While Waldrop credits Olson with freeing her from the closed equivalences of metaphor that subordinate the individual to the pre-fabricated abstractions of Western metaphysics, she criticizes his gender politics as just such a closed system. Against Olson’s desire to experience American nature without mediation or to discover such immediacy in native peoples, the characters’ contact with primitive peoples in the Mexico of A Form is highly mediated. Written during a stay in Europe when Rosmarie and Keith Waldrop held Amy Lowell and Alexander von Humboldt fellowships, respectively, A Form reverses the direction of Waldrop’s travel and explores Mexico whimsically through the artificial structure of imagining the interaction between Lowell and Humboldt. Neither the explorers nor the primitive peoples achieve Olson’s fantasy of immediate harmony with nature. To his fleshly Maya, Waldrop opposes the imperialist Aztecs, whose mass human sacrifices to provide the sun with the blood they believed necessary to sustain it implicate the body immediately but violently in the cosmos. Waldrop parodies the training of native women to walk in full expression of feminine beauty as “feeling their genitals with every step, … as if every move gave birth,” a movement that is not natural but taught by a “mistress” with a whip who prepares the women to ascend the sacrificial altar gracefully, “as if carried by a cool wind” (173, 209). Explorers do not recover immediate contact with nature but perpetuate a “Kosmos-Machine” that asserts their masculinity through control and mapping of the feminine in Columbus’s earth as “pear-shaped” body with “nipple” and Humboldt’s universe as “splendid white flower” (166) opening before them. Waldrop’s “description” of sex as involving the lover’s tattooing his coat of arms on his beloved’s belly before “exploring” it relates masculine geographic and sexual knowledge to possession of a feminine body.[5]

Nature is mere “scaffolding” for Humboldt’s scientific project, which seeks to order physical forms in “lines isodynamic, isoclinal, isothermal stretching between all the petals of the fall-blooming annual” (180), a self-fashioning project mocked in his striped clothing. The vehicle of such alignment as metaphor — “impl[ying] a relationship between two terms which are thus brought together in the muscle” (186), “a muscle whose action is to contract and thus to bring together the two structures to which it is attached” (164) — naturalizes the connections by which such systems of knowledge come to govern the cultural organism’s thought and motion.
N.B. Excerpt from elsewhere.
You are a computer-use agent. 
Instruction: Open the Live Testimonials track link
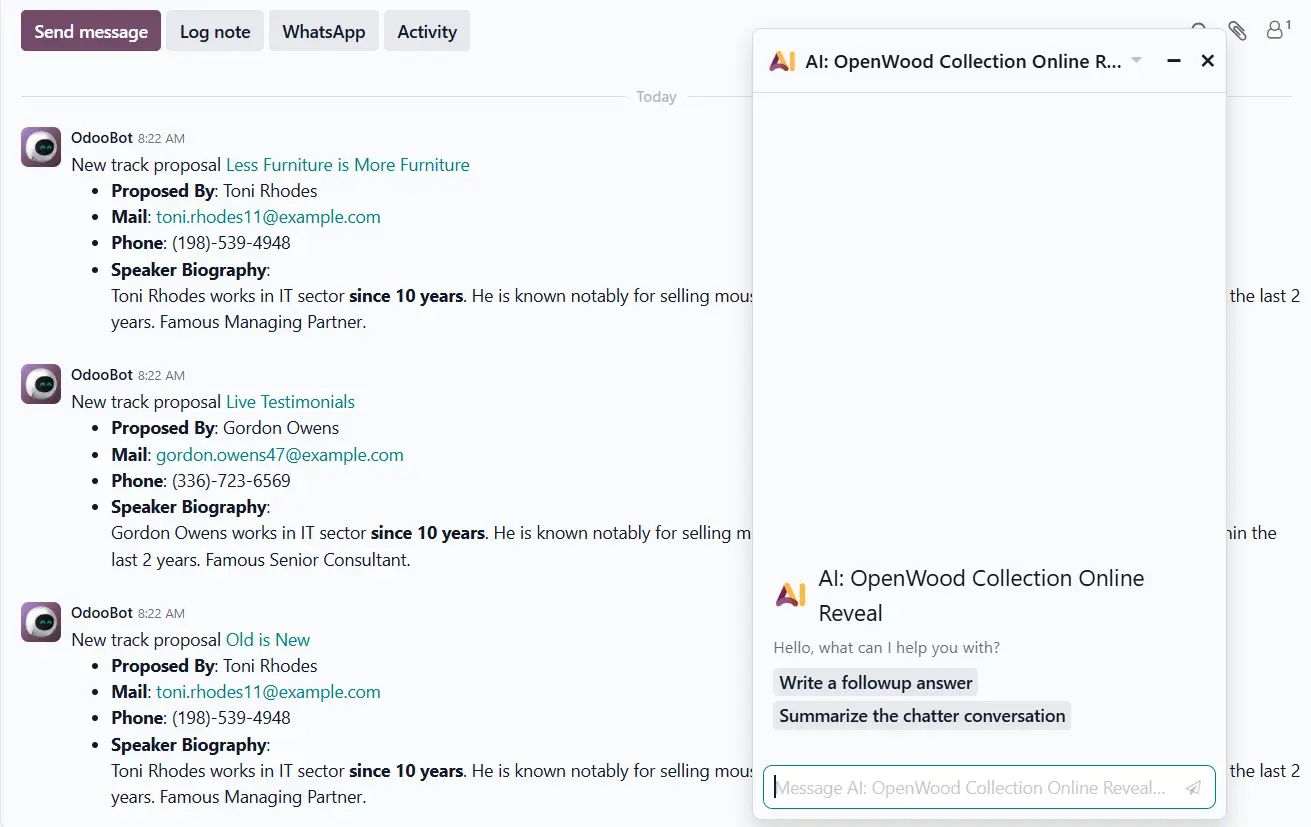pyautogui.click(x=290, y=401)

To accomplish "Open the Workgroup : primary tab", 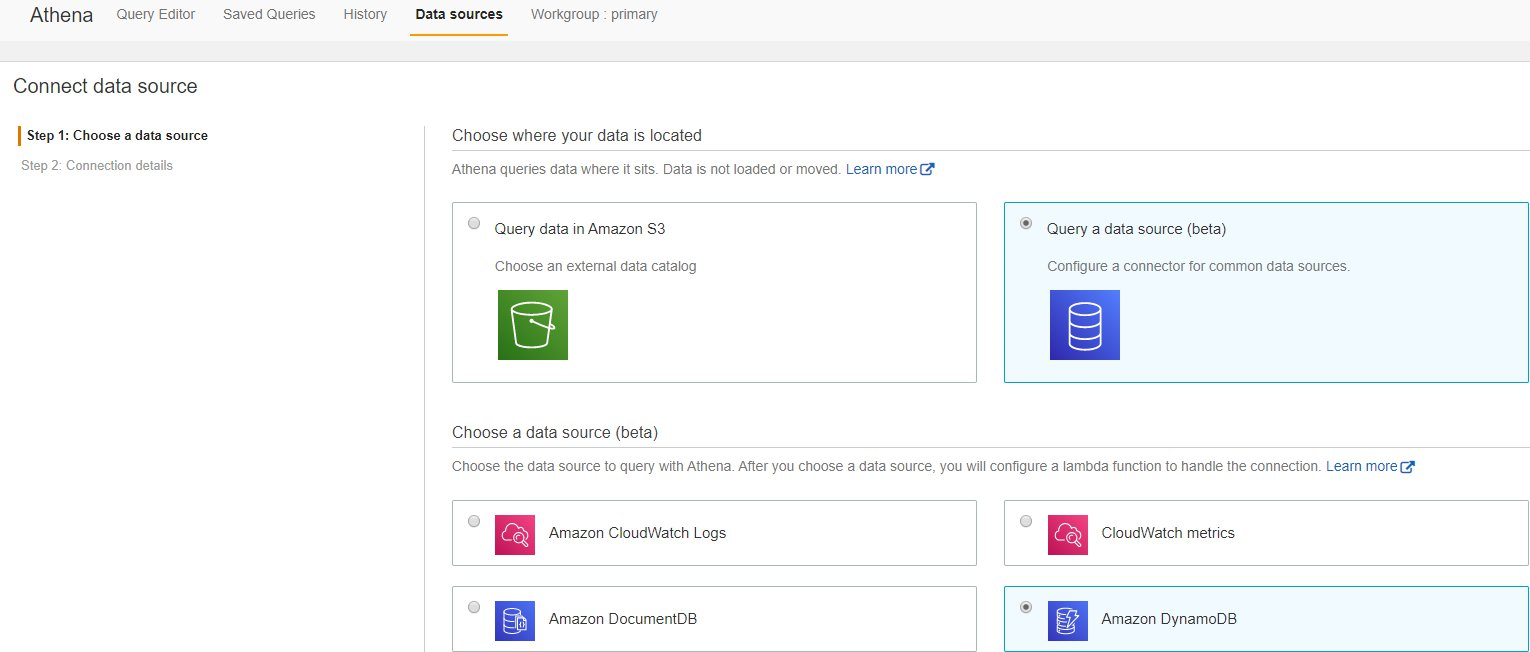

Feminized nature supports the bonds between men that consolidate masculine identity through scientific authority. Humboldt depends on botanist Aimé Bonpland, whose black clothes are designed to blend into the background (187), and commemorates the homoerotic relation with Reinhard von Haeften in an island Humboldt names but whose “interior [is] unpenetrated, unexplored” (174). Waldrop traces the homosocial and homoerotic relations grounding scientific knowledge, as Amy Lowell’s friend John admits to perpetuating this tradition in that his biography of Humboldt is “[a] mirror to discover things about himself” (215).

In contrast to the plenitude of nature and the body in Olson’s work and the assumption of heterosexual eros governing the relation and coherence of the universe, Waldrop represents the context shaping Amy as a fascinatingly discontinuous near-pastiche of nature, architecture, and queer body whose discontinuity and disorienting power are expressed in “A Form of Vertigo.” In the Mexico to which Amy travels, the seemingly solid earth grounding femininity is anything but stable. Amy’s relief at being on solid ground after her plane trip (“on the ground, you at least see the holes”) reminds us that both air and land have “holes.” Her friend Victoria perceives the land as mere crust over a volatile interior, “earthquake” and “volcano country” (161). If Amy’s “queasy” feeling of motion sickness from the flight reveals her body to be out of sync with the ground, the idea that she could achieve stability by realigning her body with the earth’s motion is undermined by her consciousness of the sun as an alternate center around which the earth orbits. Her involuntary muscle motions contrast with Humboldt’s voluntary ones, which measure and align nature purposefully.[6]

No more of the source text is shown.